[[ RECORD SET open ]]

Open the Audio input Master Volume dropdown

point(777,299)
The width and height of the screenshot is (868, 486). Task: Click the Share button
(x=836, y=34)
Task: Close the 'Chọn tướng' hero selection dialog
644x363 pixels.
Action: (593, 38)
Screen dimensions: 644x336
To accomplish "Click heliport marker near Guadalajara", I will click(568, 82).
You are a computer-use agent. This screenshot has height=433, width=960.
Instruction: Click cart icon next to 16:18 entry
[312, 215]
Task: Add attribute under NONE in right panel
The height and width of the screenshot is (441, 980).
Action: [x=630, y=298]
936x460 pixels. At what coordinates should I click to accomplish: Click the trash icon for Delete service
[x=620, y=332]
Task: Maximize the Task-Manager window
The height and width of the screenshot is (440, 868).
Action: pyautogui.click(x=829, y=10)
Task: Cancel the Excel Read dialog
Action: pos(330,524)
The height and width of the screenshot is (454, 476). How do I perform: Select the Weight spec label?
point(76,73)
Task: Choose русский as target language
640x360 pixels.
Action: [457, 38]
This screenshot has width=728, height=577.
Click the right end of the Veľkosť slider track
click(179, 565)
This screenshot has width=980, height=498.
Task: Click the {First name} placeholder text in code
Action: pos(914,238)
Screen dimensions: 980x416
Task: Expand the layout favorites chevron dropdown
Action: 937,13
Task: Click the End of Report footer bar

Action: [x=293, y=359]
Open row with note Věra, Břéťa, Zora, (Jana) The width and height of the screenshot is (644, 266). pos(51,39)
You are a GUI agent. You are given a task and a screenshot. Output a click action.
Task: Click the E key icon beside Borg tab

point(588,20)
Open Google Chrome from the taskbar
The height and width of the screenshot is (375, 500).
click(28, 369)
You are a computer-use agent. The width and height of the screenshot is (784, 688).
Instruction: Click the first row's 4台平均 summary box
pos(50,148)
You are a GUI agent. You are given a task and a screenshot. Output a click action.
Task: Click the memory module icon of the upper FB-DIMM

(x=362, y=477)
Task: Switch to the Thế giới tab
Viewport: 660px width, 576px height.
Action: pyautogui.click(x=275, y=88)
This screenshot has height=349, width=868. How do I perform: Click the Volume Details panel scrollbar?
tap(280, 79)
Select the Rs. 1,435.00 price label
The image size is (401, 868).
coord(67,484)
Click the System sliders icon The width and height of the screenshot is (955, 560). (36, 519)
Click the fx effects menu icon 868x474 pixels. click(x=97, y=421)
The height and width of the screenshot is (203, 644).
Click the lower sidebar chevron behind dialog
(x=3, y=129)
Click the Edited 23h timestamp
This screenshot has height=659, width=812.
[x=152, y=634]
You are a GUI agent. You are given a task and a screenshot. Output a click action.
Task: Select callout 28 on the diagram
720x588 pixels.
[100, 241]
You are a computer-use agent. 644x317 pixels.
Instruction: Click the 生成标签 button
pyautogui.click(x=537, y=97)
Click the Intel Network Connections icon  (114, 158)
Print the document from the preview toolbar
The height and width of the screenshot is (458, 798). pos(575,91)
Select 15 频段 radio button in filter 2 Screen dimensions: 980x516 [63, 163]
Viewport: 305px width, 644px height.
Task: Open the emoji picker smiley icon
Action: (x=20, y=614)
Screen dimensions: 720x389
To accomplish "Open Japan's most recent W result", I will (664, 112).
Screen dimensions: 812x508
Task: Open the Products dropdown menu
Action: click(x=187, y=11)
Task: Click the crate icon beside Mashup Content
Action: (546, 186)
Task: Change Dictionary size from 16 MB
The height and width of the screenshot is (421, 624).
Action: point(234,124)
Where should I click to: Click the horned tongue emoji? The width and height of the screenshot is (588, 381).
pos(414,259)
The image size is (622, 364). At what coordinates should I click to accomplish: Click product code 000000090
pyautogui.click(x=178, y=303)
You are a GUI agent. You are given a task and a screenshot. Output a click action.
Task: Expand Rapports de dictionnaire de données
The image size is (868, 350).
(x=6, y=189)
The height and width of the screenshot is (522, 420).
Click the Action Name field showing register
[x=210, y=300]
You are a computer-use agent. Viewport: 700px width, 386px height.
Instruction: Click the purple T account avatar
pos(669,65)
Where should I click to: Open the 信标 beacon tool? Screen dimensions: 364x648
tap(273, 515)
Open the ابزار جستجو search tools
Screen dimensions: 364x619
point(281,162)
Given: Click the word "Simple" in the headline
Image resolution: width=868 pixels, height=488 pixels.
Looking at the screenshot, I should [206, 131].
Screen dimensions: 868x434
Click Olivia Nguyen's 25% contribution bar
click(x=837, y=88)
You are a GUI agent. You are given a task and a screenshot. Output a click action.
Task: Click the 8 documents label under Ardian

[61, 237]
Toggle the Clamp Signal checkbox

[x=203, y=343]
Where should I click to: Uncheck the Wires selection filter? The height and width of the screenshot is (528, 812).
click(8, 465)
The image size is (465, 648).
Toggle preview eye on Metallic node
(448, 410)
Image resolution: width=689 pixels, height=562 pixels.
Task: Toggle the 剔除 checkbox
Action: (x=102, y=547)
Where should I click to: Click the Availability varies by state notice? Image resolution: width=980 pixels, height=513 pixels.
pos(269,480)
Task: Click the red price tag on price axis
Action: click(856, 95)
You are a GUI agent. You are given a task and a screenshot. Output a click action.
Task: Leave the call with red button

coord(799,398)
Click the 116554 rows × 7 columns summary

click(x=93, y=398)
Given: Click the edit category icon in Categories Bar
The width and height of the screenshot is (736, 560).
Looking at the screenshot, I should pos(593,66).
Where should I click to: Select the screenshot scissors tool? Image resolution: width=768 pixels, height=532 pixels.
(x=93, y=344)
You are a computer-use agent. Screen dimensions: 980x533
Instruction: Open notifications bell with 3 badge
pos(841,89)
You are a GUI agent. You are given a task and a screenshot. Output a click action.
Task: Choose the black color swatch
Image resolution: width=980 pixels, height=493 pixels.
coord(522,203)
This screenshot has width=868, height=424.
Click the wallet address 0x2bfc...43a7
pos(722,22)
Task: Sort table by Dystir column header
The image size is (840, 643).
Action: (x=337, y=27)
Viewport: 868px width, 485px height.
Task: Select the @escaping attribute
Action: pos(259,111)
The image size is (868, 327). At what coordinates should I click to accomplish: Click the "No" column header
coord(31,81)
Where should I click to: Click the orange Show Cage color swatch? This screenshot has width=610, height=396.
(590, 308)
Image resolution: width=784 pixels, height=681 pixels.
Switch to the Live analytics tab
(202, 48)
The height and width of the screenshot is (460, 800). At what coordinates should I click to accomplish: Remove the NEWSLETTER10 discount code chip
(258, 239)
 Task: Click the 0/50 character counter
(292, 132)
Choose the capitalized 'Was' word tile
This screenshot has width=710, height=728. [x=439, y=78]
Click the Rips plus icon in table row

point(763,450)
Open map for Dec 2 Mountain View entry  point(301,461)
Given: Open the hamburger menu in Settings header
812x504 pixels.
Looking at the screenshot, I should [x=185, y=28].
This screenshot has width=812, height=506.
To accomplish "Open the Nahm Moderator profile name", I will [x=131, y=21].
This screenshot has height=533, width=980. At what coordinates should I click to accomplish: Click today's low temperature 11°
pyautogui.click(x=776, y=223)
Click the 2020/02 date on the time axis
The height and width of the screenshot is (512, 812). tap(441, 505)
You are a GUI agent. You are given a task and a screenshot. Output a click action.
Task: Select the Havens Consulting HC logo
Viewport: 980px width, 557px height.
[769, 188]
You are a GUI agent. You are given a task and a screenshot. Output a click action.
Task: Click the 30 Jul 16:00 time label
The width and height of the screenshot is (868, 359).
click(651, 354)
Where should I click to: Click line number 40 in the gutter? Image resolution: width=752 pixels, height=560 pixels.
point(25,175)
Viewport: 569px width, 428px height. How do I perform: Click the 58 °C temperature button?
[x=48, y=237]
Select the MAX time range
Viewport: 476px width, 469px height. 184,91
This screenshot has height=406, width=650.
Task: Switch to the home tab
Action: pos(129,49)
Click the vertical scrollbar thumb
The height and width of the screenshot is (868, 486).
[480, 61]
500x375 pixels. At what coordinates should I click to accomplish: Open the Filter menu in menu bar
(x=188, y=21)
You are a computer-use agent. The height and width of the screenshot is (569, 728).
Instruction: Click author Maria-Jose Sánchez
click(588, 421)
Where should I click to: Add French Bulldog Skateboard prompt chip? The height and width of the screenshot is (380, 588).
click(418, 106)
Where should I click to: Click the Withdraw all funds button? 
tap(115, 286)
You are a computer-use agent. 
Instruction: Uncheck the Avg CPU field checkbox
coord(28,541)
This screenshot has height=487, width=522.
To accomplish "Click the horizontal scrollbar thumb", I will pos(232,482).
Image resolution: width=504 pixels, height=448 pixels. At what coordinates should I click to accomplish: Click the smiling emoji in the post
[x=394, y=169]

[[ RECORD SET closed ]]

## [WHAT TO WORK ON]
Please reproduce exactly the lines above, beginning with the first and ending with the line that contains "Task: Add attribute under NONE in right panel", and include nothing outside that range.

## [OUTPUT OF THE EXERCISE]
Open the Audio input Master Volume dropdown

point(777,299)
The width and height of the screenshot is (868, 486). Task: Click the Share button
(x=836, y=34)
Task: Close the 'Chọn tướng' hero selection dialog
644x363 pixels.
Action: (593, 38)
Screen dimensions: 644x336
To accomplish "Click heliport marker near Guadalajara", I will click(568, 82).
You are a computer-use agent. This screenshot has height=433, width=960.
Instruction: Click cart icon next to 16:18 entry
[312, 215]
Task: Add attribute under NONE in right panel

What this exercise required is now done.